**Material to process:**
---------------

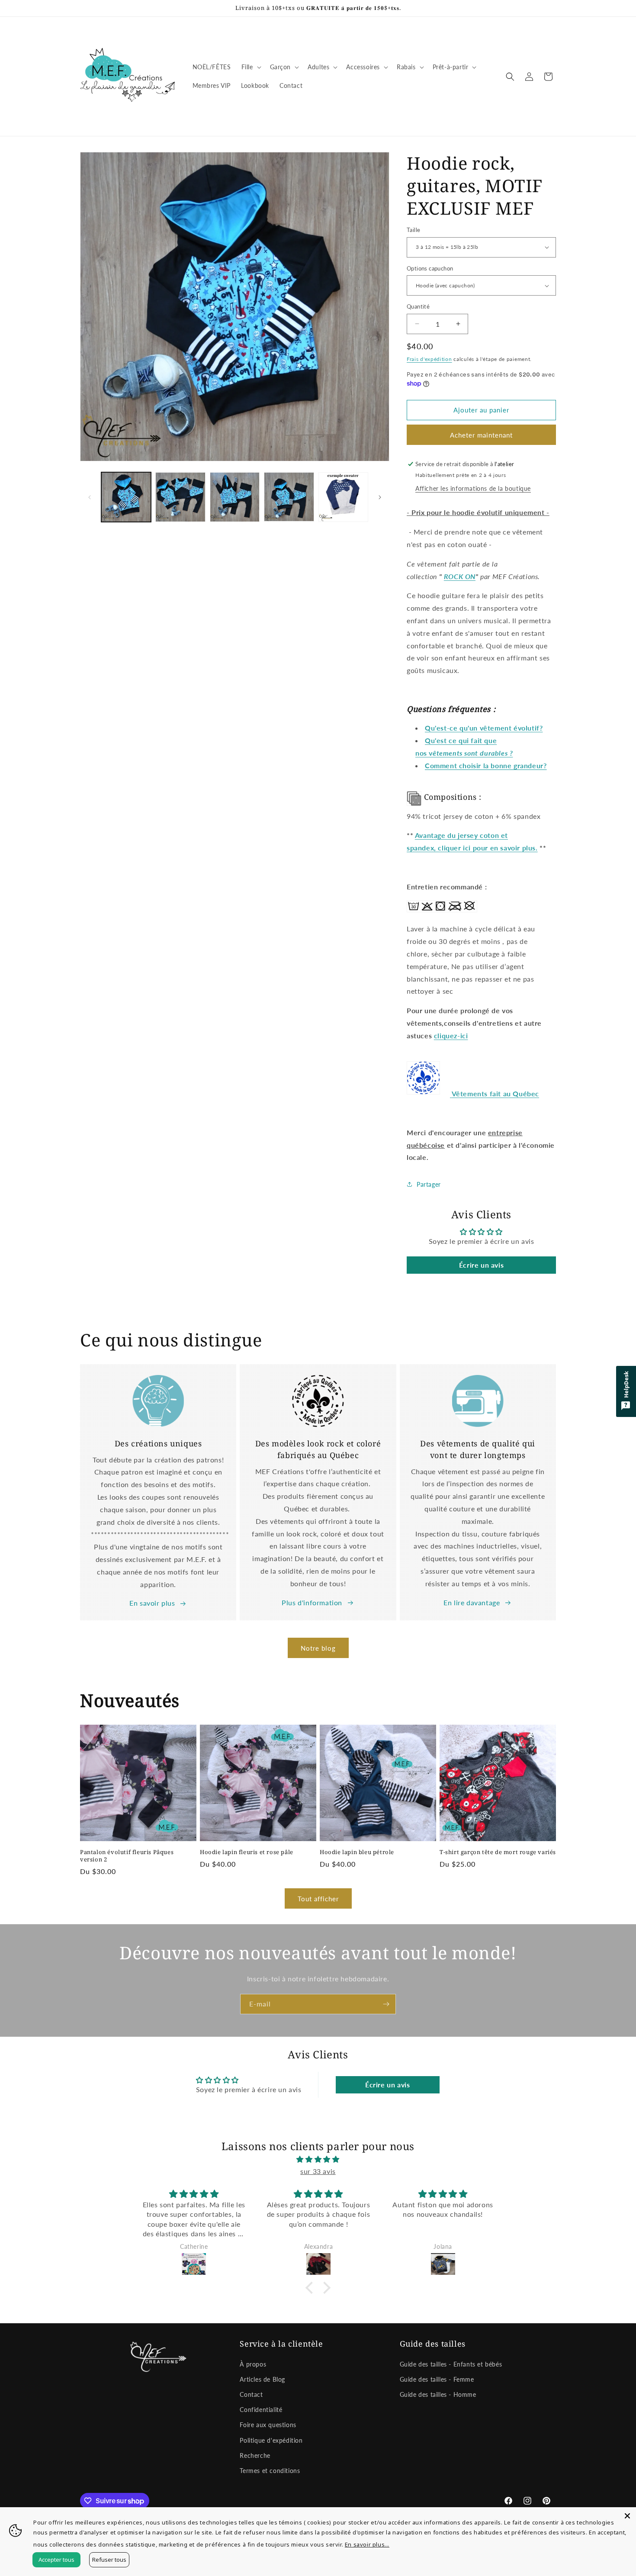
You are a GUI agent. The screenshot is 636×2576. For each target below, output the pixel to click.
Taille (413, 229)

---------------

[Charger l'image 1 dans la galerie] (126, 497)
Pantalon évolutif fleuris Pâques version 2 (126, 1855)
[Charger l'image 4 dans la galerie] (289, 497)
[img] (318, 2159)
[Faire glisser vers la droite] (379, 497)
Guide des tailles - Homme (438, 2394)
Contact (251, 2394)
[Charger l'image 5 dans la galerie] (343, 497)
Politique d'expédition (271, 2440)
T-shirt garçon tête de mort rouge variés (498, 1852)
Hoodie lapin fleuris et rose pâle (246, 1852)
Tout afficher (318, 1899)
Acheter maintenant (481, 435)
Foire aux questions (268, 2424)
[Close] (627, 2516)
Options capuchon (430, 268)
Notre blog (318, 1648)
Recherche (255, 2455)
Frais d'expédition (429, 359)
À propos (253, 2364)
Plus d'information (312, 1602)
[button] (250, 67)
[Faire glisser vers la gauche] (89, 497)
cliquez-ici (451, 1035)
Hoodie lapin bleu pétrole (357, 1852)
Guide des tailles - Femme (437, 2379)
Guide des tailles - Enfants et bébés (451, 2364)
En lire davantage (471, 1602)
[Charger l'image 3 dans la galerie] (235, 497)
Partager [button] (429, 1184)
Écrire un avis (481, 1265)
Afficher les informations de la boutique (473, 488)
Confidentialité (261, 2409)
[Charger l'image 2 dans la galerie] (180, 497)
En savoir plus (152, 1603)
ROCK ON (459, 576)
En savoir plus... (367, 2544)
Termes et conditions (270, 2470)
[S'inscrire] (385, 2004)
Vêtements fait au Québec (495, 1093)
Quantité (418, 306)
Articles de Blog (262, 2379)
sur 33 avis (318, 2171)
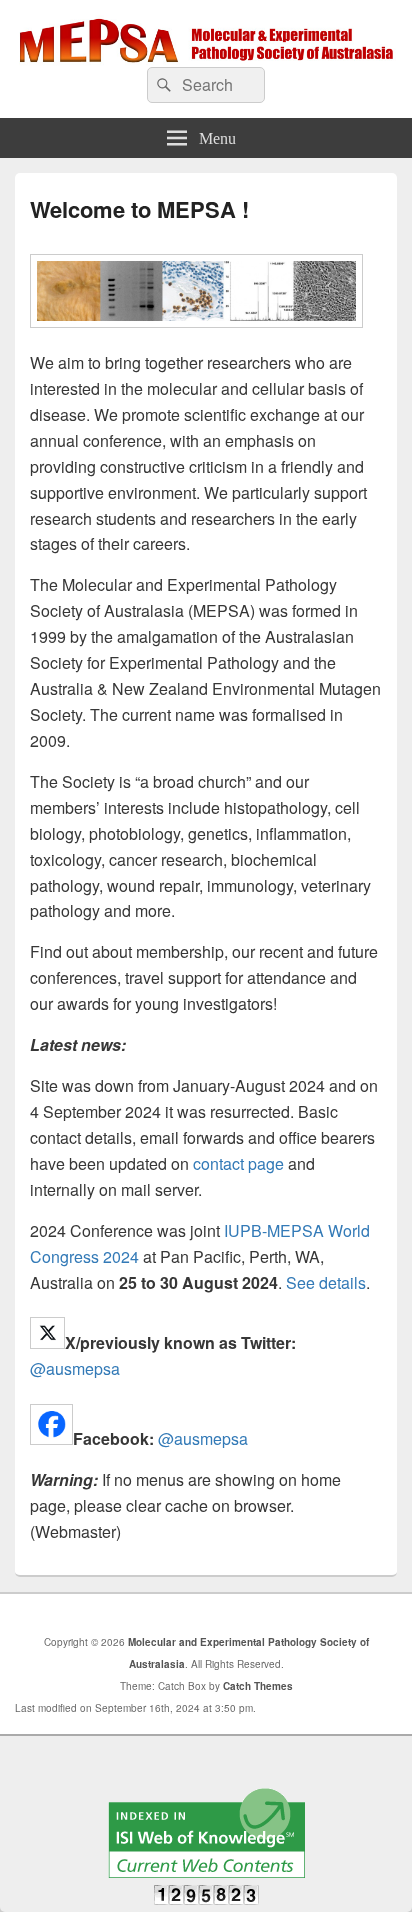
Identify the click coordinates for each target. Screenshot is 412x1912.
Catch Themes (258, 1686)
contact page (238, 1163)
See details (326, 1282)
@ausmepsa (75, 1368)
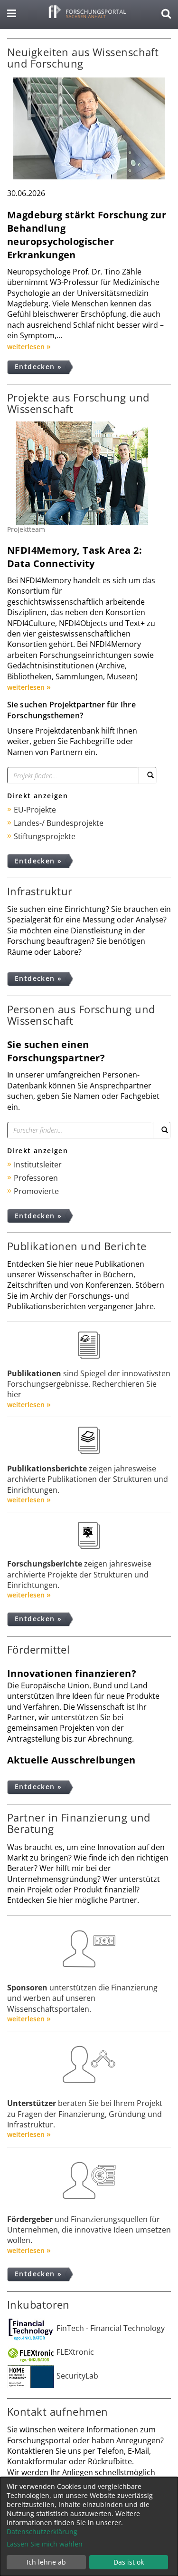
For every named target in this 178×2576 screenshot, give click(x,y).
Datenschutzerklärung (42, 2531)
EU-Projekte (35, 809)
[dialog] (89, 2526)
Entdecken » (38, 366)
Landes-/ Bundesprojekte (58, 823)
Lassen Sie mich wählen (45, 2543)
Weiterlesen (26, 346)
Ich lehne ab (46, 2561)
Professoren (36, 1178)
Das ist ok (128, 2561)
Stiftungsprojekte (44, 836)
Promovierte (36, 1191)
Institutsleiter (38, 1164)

---------------

**Your assignment:** Going back over the entries above, copy word for word every line from the one that has "You are a GUI" on through the one that has "Taille (413, 229)".

**Solution to the exercise:**
You are a GUI agent. The screenshot is 636×2576. For each target below, output the pixel to click.
Taille (413, 229)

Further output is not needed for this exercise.